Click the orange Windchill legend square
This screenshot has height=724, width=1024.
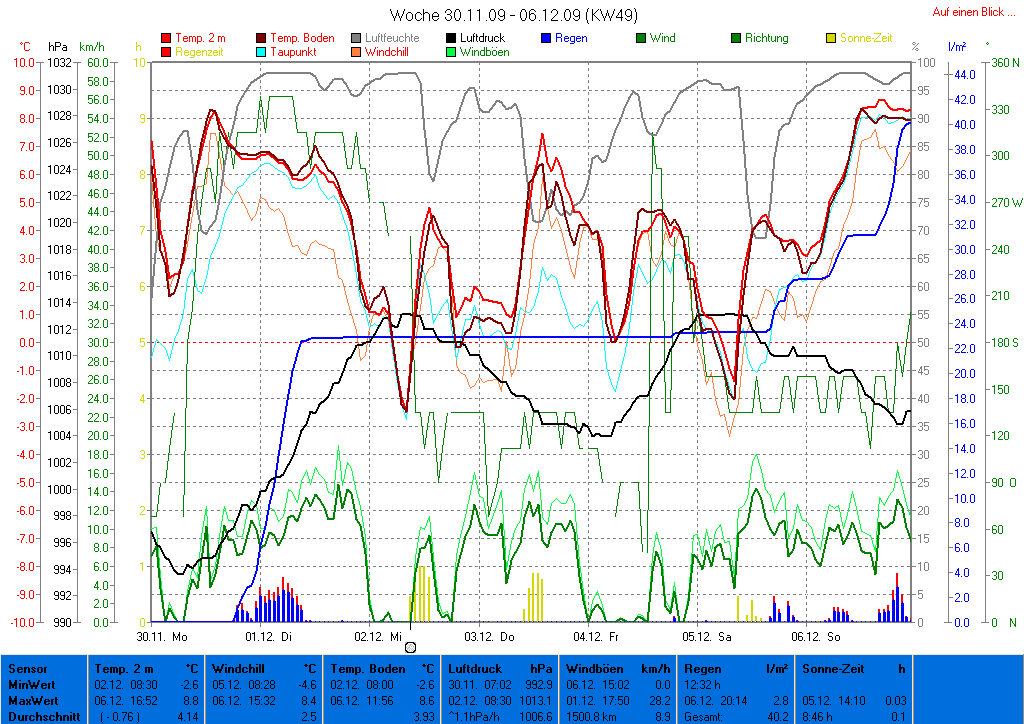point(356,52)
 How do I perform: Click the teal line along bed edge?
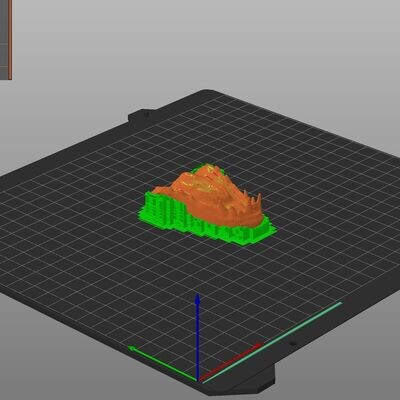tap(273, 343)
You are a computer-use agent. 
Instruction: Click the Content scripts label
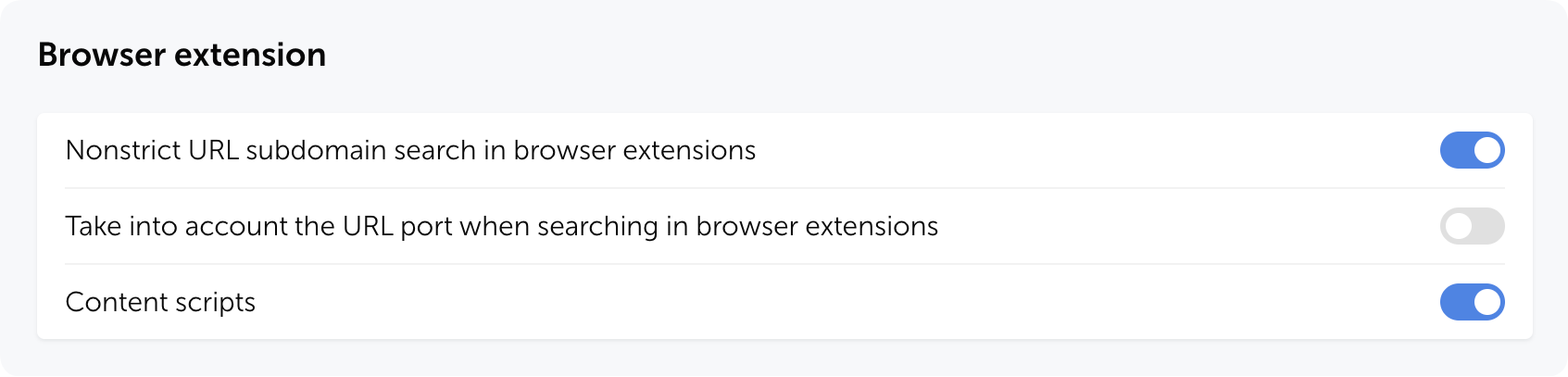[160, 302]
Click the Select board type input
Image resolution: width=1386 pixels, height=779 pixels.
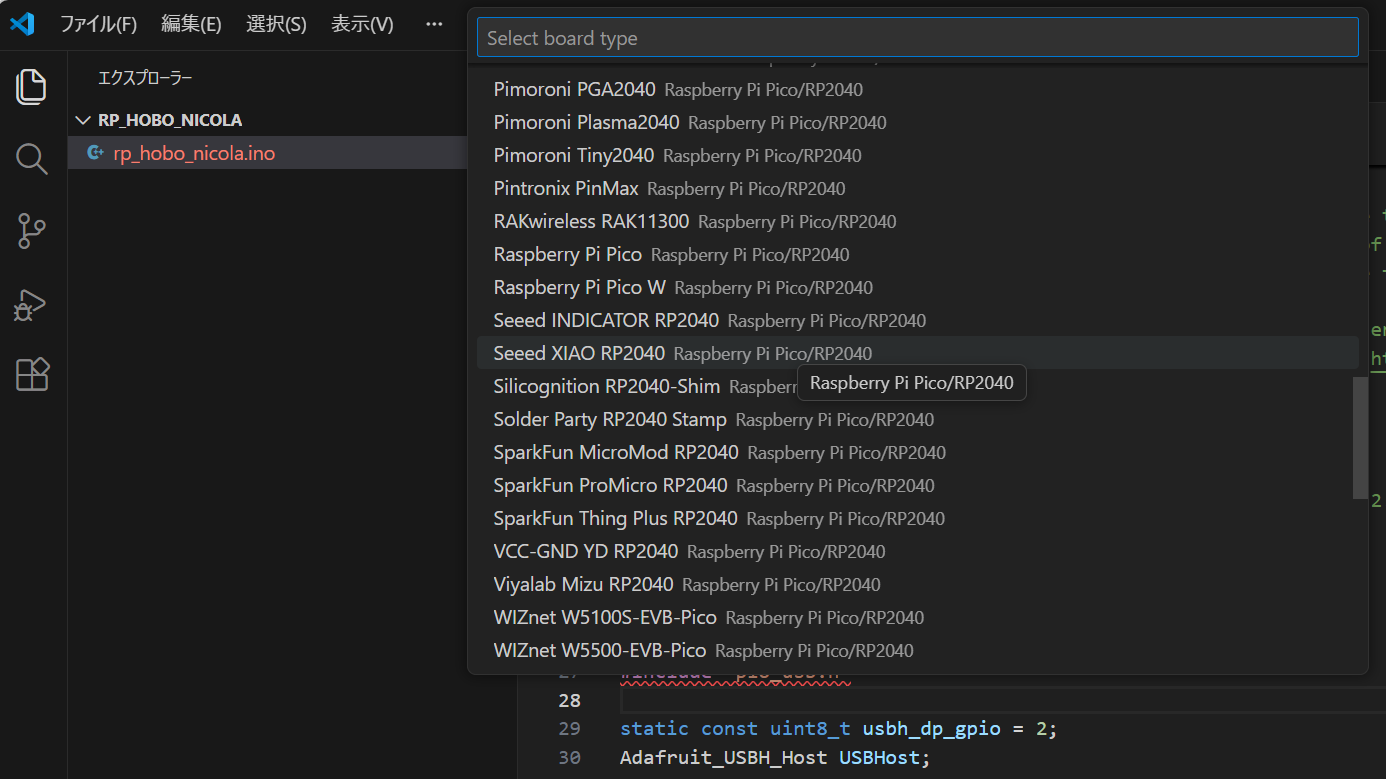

******************************

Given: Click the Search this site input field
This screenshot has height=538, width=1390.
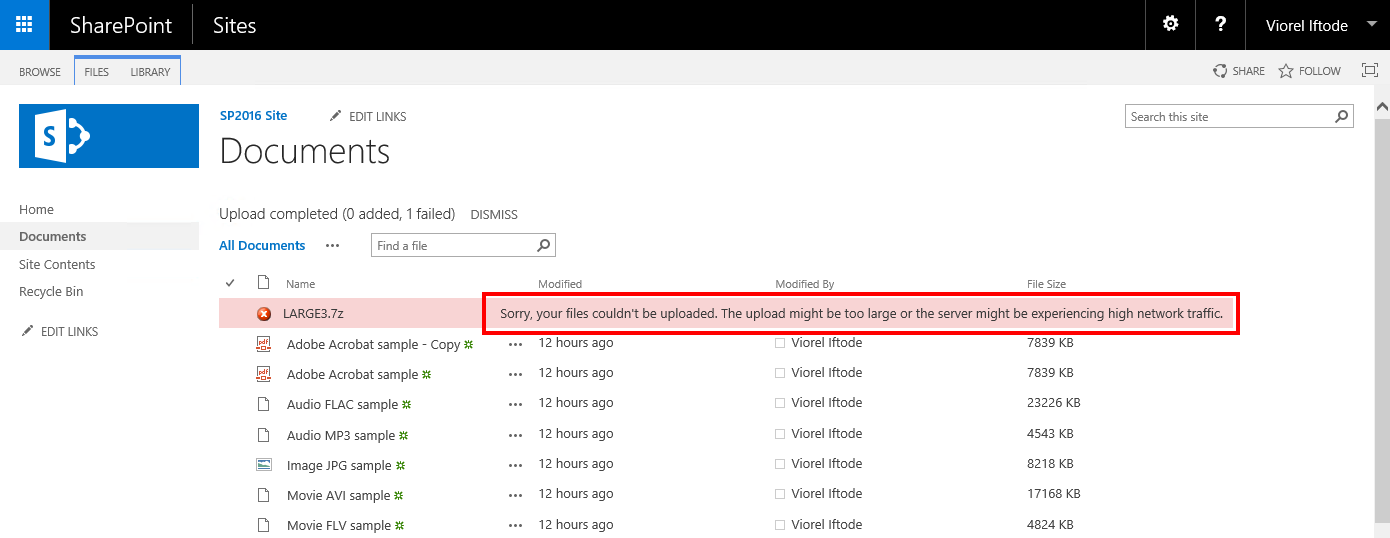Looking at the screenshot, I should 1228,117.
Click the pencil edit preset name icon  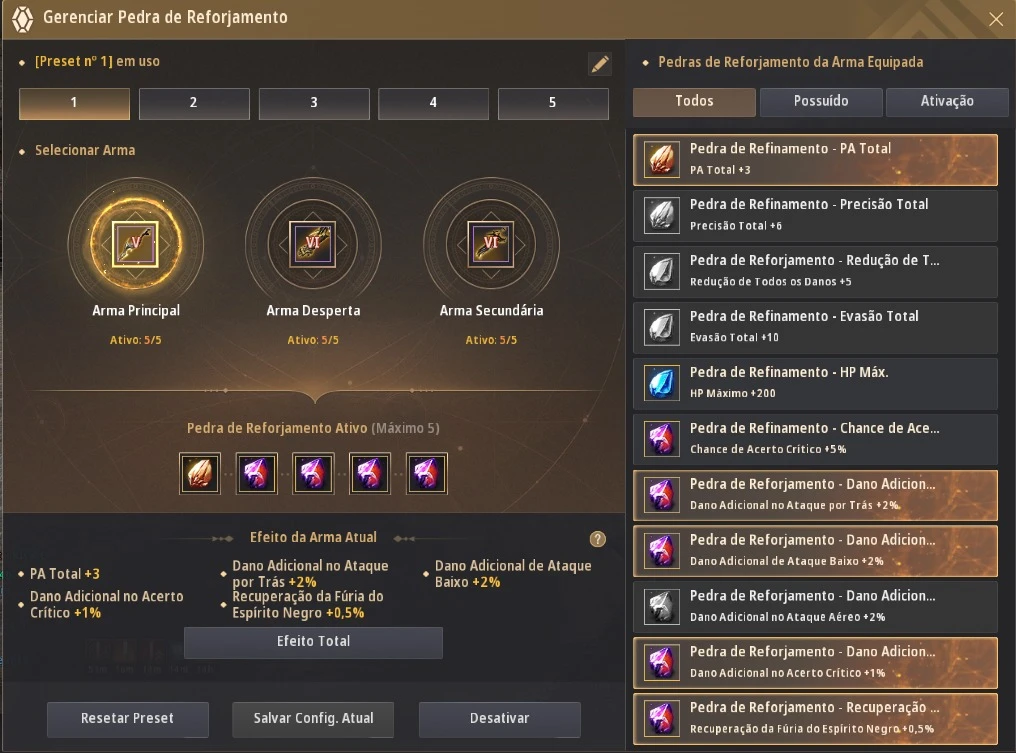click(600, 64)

******************************

#### [Work to be completed]
Your output should be the lines above from the one that contains "You are a computer-use agent." through the one that contains "Image resolution: width=1386", word for word, with pictures left out.

#### [Answer for the task]
You are a computer-use agent. 
Instruction: Click the Content scripts label
[160, 302]
Click the Select board type input
Image resolution: width=1386 pixels, height=779 pixels.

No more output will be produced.